So, the very first Adobe ColdFusion Summit is being held this week in Las Vegas, NV. What started out as a small conference, originally capped to 250 participants, is now nearly twice that size, with people coming from all over the world to attend.

We've had a lot of discussions here recently about What's Wrong With ColdFusion, and things that can be done to fix those perceptions. Ultimately, there's been a lot of positive feedback, some reasonable initial response out of Adobe, and a community that's started talking again.

What I'm hoping for is for that discussion to continue, hard, at the Summit. As much as I would like to be there, due to constraints I am unable to attend. So, I'm hoping that the community will come together to ask some hard questions. What really is being done to address the concerns brought up? How does this change current development practice, timeline, and direction? How soon can we expect to see x, y, or z? When, and how, is marketing of ColdFusion going to change?

It's important that we, the community, use this opportunity to speak to some of the engineers. "Why are we doing this? (in this new version) And not doing that?" We have to tell them what we think, and why, to assist in defining new directions. They're always gathering requirements, and you are the perfect focus group. The suits (management types that buy the licenses) can tell them that it should do this or that, but you (the developer) are the ones who truly know the things that are needed.

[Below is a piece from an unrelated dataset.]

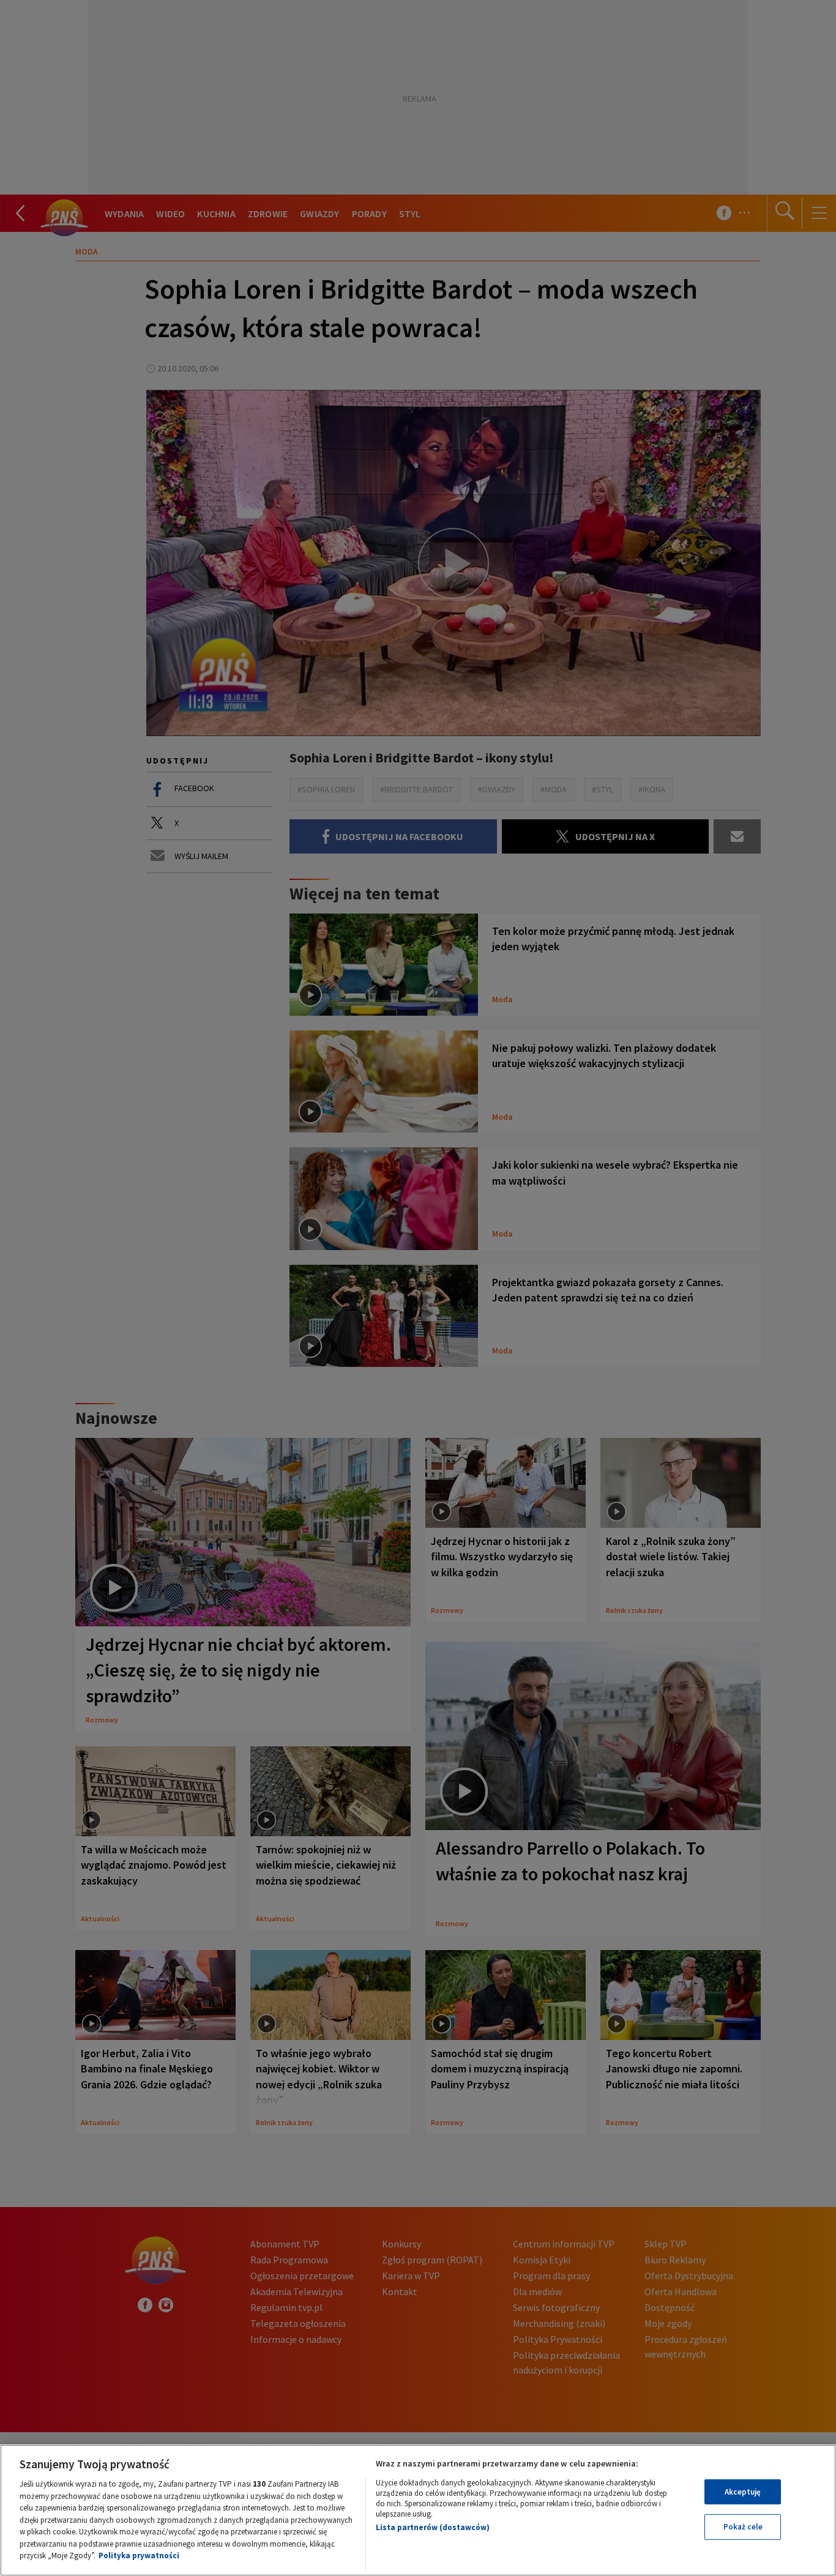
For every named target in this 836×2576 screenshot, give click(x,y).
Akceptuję (743, 2492)
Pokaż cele (743, 2527)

I know that I've talked a lot about "Adobe" ColdFusion. I am an Adobe Community Professional, so I have to choose my words carefully sometimes. Ultimately, any positive changes are changes that push innovation, competition, and advancement of the platform. In that vain, the Team CF Advance initiative, to write, support, and contribute to Open Source software solutions written with ColdFusion, is one of the single greatest things to come out of our discussion. (Big kudos to Denny Springle [with a side of Corfield], for pulling this idea back out of the hat and getting it up and running) Any time, and assistance, that anyone can give, is a good thing. While we need people to write code, we also need people that can assist with requirements gathering, documentation, and other things. Of all of the suggestions pushed in these discussions, this is the one that we (the developers) can have the most say and control.